No Dia da Mulher foi entronizada a Confraria Gastronómica “As Sainhas”, de Vagos, cons-tituída exclusivamente por mulheres. A cerimónia foi “apa-drinhada” pela Confraria Gastronómica do Bacalhau (de Ílhavo) e Confraria do Nabo e Companhia (de Carapelhos, Mira), e “testemunhada” pela Confraria Camoniana (de Ílhavo) e Confraria Almas Santas da Areosa (de Águeda).

Na missa de entronização da confraria, o Padre Carvalhais realçou o desejo estatuário da novel associação pugnar pela defesa e valorização do genuíno património gastronómico de Vagos e da região, bem como lutar por uma melhor saúde pública e pelo ambiente.

Para além de palavras de incentivo à nova confraria, o pároco vaguense alertou as cerca de três dezenas de confrades de “As Saínhas” para os obstáculos que irão surgir e que fazem parte da vida de qualquer colectividade, e de qualquer ser humano. No final da eucaristia, o Padre Carvalhais benzeu os estatutos, as insígnias e o estandarte da Confraria Gastronómica “As Sainhas”.

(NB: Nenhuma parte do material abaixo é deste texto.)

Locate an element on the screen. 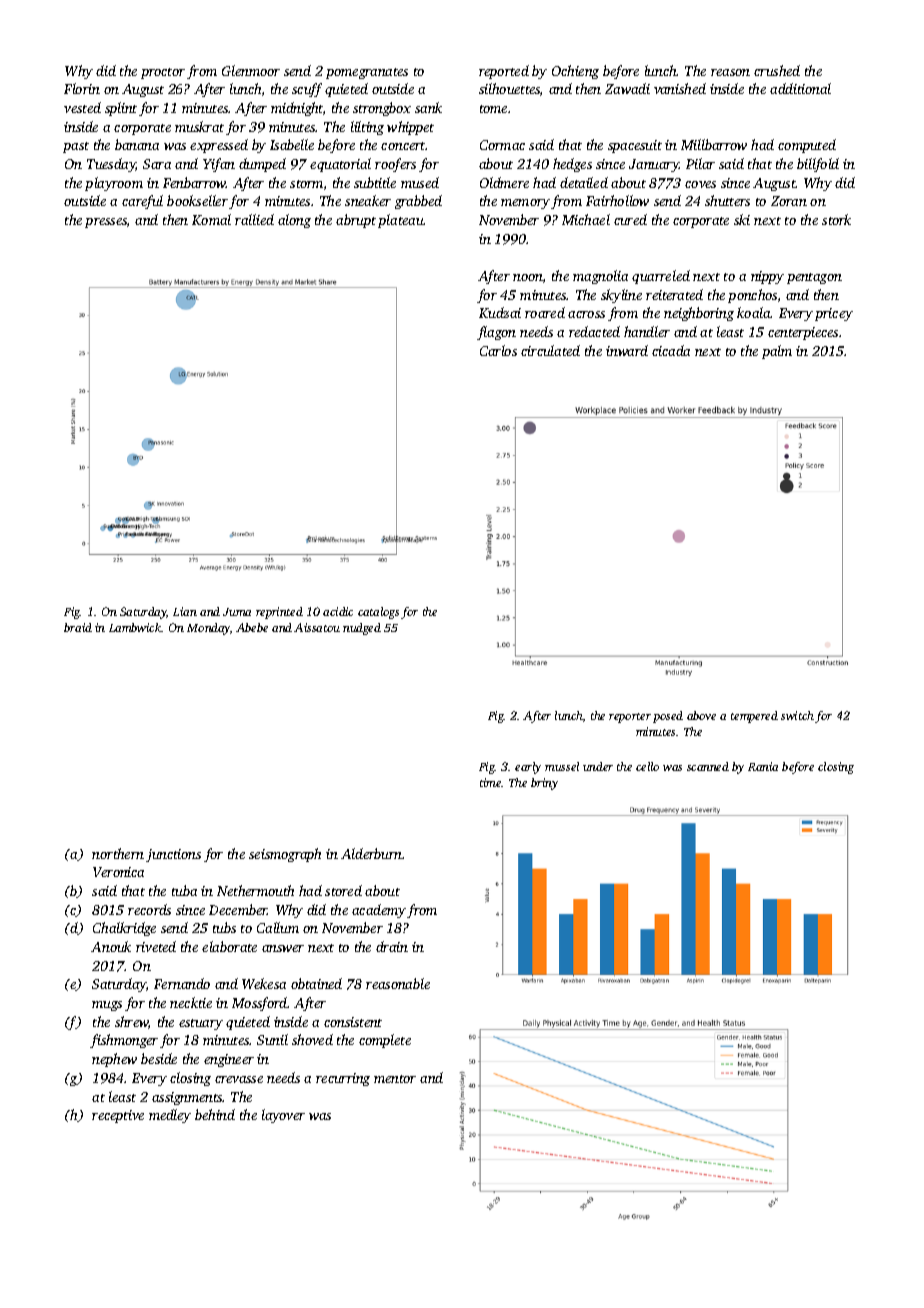 This screenshot has width=924, height=1308. noon is located at coordinates (528, 277).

Os primeiros passos foram dados em 2007, num evento gastronómico ocorrido na Praia da Vagueira. Desde então, o projecto foi ganhando consistência até se tornar realidade, com a singularidade de ser a primeira confraria gastronómica do concelho de Vagos e uma confraria exclusivamente formada por mulheres, caso quase inédito entre as confrarias gastronómicas portuguesas.

Tendo por designação “As Sainhas”, a confraria adoptou para sua insígnia a caldeira dos rojões das “sainhas”, muito populares nos dias da “matadela” do porco, rojões que eram acompanhados por sarrabulho e tiras de fígado cozido. O bastão de confrade remete também para esse prato tradicional, já que tem a forma de um “mexão” de mexer a carne dos rojões (das sainhas e da febra).

O traje de confrade é saia preta, camisa branca, capa de tricana vaguense (capa negra e comprida) e chapéu castanho, com um toque masculino.